AIM OF THE EXERCISE: From the data, return each line holding the word "Expand".

═════ INPUT RECORDS ═════

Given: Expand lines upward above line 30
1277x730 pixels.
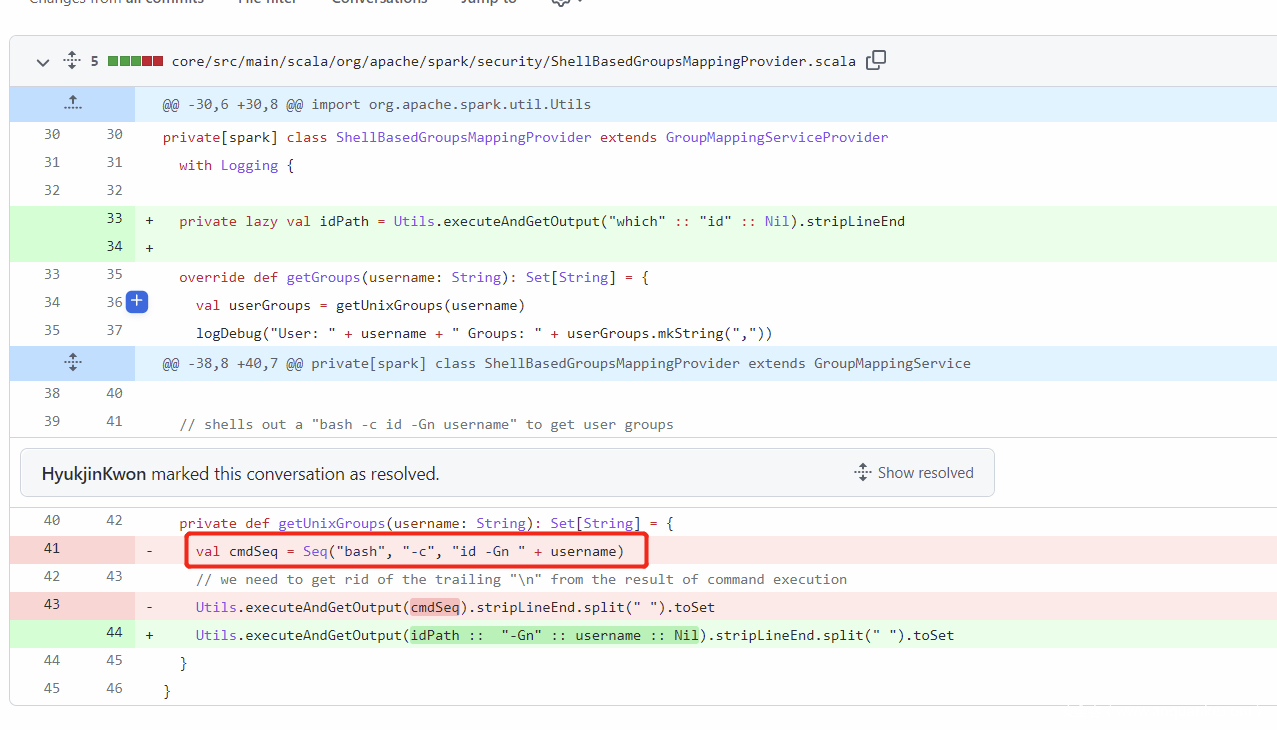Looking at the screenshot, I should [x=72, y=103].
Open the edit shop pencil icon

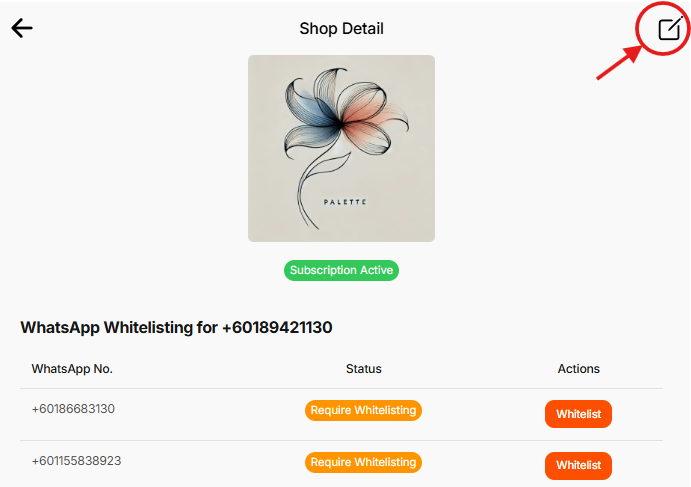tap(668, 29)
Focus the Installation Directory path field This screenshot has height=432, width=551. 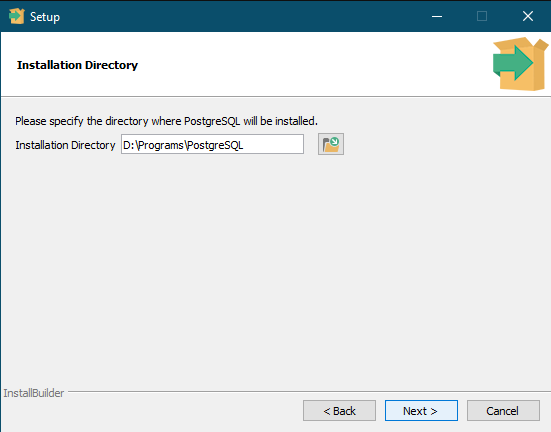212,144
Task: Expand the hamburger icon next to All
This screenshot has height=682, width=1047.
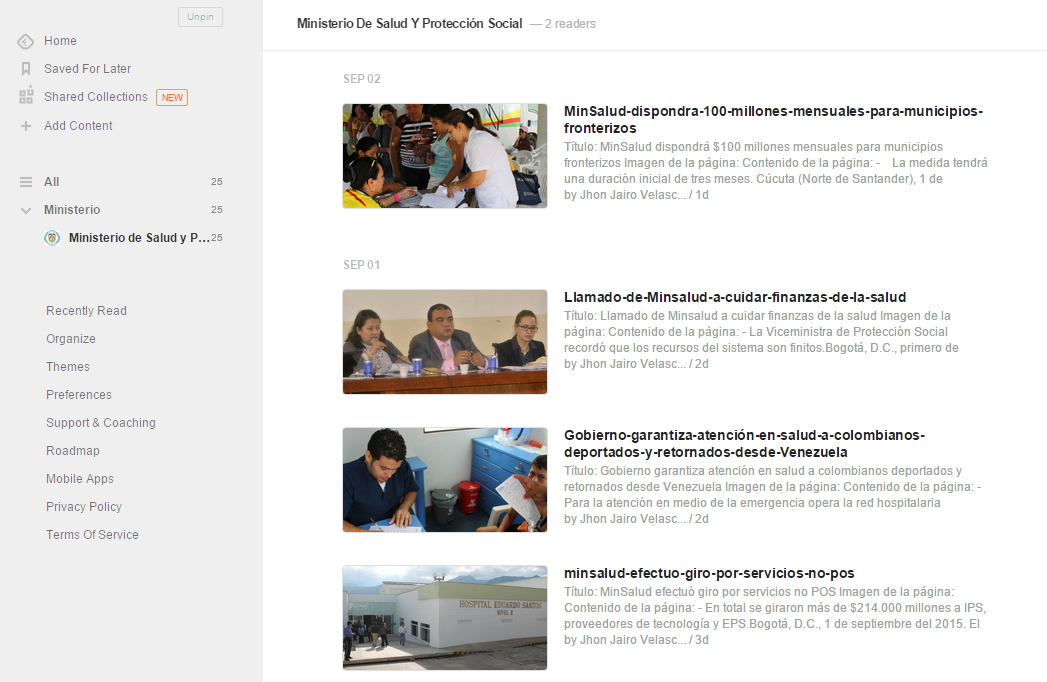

═════
═════ INPUT RECORDS ═════

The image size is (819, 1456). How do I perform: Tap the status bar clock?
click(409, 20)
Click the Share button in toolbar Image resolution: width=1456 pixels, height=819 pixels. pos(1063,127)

═════

EXERCISE OUTPUT:
Given: Expand lines upward above line 30
Task: Expand the hamburger icon next to All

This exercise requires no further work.